Together with her husband Walter Husemann, she was then active in the anti-fascist Red Orchestra of Harro Schulze-Boysen. Often the group met unobserved by the Gestapo at Schloss Liebenberg. She had particularly intensive contacts with Gerhard and Gerda Sredzki, who participated actively in the Saefkow-Jacob-Bästlein Organization of the resistance against Nazism.

On 19 September 1942, she was arrested again and sentenced to four years in prison in January 1943 by the Reichskriegsgericht. In 1945, she was freed from the women's penitentiary in Leipzig by the Red Army.

After the war, she worked in the Communist Party of Germany (KPD) district headquarters in East Berlin.
After her remarriage, to Hans Jendretzky, she took the name Marta Jendretzky.

== Sources ==
- Christl Wickert: Frauen gegen die Diktatur – Widerstand und Verfolgung im nationalsozialistischen Deutschland.

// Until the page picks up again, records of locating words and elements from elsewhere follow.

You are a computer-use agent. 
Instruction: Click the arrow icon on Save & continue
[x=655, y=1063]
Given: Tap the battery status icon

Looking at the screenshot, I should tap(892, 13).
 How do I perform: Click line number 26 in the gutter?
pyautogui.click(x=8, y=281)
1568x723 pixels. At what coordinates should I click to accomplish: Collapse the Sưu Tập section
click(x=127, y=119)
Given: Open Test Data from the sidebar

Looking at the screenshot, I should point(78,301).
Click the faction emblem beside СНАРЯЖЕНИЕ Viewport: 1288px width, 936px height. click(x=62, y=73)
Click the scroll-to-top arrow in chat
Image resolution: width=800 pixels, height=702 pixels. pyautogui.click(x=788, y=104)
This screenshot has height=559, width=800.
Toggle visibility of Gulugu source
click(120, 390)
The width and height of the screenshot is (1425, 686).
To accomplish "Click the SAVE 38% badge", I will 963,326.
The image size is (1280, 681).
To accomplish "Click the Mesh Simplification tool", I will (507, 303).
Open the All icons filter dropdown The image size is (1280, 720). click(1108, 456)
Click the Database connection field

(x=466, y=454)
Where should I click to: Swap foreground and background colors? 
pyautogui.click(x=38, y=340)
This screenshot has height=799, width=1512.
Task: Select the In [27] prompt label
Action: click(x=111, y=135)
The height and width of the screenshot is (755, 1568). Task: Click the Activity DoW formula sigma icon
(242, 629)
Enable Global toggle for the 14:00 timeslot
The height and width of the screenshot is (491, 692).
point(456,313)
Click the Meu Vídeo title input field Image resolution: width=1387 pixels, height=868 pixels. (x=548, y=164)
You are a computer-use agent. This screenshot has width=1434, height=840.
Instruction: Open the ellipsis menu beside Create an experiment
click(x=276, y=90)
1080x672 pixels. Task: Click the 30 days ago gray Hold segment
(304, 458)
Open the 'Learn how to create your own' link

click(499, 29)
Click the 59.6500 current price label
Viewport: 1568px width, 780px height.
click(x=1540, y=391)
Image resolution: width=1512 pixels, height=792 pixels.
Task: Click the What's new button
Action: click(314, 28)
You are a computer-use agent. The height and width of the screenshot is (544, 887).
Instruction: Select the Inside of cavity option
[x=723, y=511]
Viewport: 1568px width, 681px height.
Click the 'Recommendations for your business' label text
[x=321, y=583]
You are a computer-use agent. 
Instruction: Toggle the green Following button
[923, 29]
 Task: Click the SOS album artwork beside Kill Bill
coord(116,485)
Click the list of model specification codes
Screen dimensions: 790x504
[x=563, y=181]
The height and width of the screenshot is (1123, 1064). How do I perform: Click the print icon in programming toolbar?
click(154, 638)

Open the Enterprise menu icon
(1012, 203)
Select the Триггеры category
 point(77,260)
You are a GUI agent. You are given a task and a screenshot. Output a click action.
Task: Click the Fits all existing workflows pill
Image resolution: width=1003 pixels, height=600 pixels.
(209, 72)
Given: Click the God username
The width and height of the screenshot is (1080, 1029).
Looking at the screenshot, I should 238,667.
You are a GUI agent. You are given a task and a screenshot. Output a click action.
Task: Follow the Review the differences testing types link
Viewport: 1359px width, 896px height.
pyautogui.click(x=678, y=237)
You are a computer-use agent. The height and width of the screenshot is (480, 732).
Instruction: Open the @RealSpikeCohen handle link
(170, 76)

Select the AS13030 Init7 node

Schriften der Gedenkstätte Deutscher Widerstand: Berlin 1995.
- Silke Kettelhake: „Erzähl allen, allen von mir!“ Das schöne kurze Leben der Libertas Schulze-Boysen - 1913-194. Droemer-Knauer, München 2008 ISBN 978-3-426-27437-8.
- Elfriede Paul: Ein Sprechzimmer der Roten Kapelle. Berlin 1981.
- Gert Rosiejka: Die Rote Kapelle. „Landesverrat“ als antifaschistischer Widerstand. ergebnisse-Verlag, Hamburg 1986, ISBN 978-3-925622-16-8.